La première intervenante, l’ambassadrice de Djibouti, Kadra Ahmed Hassan, a salué l’initiative de ce débat, intervenant à un moment crucial du combat contre le racisme. Elle a mis en exergue les liens entre migration et racisme et a rappelé de manière poignante aux membres de l’auditoire que les discussions sur la migration devraient être basées sur des faits et non sur des préjugés. En effet, la migration offre des opportunités à toutes les parties concernées, les migrants contribuant entre 6 000 et 7 000 milliards de dollars du PIB mondial.

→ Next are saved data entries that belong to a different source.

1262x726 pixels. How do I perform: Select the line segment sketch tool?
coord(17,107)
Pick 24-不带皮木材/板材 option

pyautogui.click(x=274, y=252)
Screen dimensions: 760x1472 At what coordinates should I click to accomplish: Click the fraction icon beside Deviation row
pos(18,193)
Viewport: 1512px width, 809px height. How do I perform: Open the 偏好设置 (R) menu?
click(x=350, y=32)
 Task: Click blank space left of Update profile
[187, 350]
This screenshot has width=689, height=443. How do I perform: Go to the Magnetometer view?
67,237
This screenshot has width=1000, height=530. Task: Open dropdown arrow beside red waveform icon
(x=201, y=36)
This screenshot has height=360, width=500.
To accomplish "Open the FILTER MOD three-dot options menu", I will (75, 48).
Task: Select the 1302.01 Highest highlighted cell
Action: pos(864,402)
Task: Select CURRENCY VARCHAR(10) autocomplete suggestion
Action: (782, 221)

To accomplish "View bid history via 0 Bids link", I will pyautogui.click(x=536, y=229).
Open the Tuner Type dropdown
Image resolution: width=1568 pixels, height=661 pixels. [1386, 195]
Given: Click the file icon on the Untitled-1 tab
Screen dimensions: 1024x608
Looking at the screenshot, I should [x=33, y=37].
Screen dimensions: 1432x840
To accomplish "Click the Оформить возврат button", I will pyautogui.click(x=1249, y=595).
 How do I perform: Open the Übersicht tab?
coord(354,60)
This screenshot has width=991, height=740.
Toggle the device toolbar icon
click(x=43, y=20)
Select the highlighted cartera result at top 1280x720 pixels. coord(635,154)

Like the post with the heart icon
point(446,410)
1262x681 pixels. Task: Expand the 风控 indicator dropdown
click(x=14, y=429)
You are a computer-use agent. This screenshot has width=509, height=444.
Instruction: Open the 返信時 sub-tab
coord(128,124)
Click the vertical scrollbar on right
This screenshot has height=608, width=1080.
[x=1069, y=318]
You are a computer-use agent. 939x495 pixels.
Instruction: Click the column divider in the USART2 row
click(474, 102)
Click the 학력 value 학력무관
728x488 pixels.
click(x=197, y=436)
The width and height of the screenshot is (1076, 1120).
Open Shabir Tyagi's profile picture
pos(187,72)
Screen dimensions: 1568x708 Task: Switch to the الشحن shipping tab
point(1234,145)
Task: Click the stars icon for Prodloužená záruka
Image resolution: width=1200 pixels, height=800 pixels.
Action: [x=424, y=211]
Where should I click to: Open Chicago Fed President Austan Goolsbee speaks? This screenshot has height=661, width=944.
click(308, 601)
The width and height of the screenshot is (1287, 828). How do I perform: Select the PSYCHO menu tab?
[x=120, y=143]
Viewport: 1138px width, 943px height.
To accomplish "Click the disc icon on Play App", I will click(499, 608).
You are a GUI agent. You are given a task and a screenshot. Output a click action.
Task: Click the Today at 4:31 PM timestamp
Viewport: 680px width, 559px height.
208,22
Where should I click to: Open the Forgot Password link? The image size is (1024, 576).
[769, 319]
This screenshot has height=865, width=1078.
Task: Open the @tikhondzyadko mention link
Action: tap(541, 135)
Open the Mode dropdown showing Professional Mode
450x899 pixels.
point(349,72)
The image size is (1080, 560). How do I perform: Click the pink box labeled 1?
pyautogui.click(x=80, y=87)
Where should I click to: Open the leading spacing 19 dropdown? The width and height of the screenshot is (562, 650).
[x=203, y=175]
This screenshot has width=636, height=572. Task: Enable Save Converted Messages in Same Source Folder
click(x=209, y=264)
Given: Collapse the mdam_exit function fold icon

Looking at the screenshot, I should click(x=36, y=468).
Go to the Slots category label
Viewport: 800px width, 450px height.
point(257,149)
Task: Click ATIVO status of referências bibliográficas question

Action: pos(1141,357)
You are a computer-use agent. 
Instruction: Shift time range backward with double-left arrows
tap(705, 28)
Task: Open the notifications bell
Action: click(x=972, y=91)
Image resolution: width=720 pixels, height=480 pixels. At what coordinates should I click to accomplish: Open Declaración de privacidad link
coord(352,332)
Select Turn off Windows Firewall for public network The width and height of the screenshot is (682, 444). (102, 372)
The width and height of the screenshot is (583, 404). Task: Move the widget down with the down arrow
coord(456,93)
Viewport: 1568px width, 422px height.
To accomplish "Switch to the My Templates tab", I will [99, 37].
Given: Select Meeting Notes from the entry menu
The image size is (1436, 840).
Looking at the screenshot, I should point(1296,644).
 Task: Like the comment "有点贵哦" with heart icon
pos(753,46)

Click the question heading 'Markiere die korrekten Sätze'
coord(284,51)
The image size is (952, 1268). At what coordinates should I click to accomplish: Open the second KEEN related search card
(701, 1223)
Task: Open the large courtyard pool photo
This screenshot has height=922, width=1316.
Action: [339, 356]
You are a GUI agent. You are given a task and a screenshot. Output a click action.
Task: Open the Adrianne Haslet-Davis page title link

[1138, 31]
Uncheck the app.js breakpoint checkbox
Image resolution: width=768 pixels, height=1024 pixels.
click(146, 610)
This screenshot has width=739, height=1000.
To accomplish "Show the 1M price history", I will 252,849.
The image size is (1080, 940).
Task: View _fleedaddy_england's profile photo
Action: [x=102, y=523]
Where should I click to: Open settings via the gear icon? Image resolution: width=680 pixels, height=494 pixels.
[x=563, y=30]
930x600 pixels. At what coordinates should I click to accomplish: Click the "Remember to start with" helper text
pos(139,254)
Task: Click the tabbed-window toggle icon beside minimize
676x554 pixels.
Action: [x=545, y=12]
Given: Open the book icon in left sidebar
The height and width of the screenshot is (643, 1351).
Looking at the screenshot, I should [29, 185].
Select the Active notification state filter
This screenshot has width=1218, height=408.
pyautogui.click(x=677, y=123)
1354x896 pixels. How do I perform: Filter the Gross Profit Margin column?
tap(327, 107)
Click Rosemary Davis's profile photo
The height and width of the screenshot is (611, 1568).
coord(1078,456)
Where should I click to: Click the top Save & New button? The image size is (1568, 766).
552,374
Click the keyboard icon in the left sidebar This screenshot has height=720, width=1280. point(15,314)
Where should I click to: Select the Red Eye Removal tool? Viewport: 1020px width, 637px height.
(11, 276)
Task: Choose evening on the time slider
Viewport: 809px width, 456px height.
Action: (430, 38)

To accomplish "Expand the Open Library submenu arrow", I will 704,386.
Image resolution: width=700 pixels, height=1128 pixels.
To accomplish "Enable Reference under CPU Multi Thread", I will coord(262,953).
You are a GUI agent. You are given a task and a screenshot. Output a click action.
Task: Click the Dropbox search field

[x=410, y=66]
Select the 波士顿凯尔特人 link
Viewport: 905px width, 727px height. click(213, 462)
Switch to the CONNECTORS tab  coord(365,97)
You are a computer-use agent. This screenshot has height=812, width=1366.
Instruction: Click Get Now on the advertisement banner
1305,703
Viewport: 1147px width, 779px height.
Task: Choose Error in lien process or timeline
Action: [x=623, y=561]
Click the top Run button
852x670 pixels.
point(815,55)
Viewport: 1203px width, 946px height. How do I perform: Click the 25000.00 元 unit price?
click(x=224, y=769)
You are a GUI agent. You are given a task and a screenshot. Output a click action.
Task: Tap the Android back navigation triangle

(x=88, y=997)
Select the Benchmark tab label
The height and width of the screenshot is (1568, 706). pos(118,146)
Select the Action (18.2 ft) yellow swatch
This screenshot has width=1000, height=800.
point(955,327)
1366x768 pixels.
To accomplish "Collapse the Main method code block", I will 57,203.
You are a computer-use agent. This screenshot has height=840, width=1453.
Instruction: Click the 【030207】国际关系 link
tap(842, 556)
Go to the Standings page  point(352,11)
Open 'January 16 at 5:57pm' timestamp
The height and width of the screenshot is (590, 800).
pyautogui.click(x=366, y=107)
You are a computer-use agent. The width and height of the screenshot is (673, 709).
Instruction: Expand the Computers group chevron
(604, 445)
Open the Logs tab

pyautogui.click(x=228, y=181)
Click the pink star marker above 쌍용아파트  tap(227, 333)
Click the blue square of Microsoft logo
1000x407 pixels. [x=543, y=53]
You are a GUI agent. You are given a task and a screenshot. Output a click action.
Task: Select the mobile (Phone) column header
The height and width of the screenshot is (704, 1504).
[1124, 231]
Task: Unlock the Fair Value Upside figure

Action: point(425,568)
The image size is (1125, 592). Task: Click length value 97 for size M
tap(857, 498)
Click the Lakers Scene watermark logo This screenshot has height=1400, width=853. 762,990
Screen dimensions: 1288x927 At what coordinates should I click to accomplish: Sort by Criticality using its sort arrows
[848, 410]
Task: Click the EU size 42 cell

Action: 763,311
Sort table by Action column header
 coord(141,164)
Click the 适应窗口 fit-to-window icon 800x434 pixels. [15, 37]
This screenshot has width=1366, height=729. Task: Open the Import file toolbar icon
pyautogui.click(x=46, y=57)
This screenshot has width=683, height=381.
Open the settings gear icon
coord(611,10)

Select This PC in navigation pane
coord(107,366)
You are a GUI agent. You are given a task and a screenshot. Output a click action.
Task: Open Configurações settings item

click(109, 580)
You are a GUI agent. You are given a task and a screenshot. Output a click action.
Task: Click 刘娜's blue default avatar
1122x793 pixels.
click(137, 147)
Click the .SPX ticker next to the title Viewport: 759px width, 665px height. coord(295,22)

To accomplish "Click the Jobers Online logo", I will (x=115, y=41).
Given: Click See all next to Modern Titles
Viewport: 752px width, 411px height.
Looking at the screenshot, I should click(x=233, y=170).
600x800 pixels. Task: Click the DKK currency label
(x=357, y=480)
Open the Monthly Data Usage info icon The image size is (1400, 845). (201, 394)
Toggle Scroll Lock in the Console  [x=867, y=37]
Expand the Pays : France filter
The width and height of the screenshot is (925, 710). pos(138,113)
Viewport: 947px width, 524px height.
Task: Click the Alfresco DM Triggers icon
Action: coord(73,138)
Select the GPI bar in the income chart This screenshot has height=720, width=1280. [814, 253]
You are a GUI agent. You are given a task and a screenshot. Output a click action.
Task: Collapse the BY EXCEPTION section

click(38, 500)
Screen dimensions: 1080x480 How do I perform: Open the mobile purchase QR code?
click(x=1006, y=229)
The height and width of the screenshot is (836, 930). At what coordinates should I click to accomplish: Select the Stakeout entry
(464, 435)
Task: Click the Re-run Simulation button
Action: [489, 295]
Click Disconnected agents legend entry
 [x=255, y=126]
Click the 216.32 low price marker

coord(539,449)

Mais le point important de cet événement était aussi de discuter des critiques et des défis du Pacte mondial sur la Migration. Premièrement, Marie-Thérèse Pictet-Althann, ambassadrice de l’Ordre souverain de Malte auprès des Nations Unies, a fait valoir que cet accord était un compromis et qu’il ne refléterait pas parfaitement les intérêts de chacun des acteurs impliqués. En outre, de nombreux États impliqués auront des difficultés à la mettre en œuvre. Cependant, face à une augmentation du nombre de migrants vulnérables traversant les frontières, il est de notre devoir de défendre la dignité de chaque être humain, en permettant aux migrants de voyager en toute sécurité et de les intégrer dans les communautés d’accueil.

En outre, Stephan Jaquemet (CICR) a reproché aux États européens de ne pas avoir laissé une occasion de montrer à leurs peuples qu’ils se battaient pour une cause juste. De plus, le scepticisme s’explique par le fait qu’au lieu d’inclure leurs populations dans le processus, les négociations pour le Pacte mondial sur les Migrations se sont déroulées à huis clos, suscitant la méfiance vis-à-vis de l’accord.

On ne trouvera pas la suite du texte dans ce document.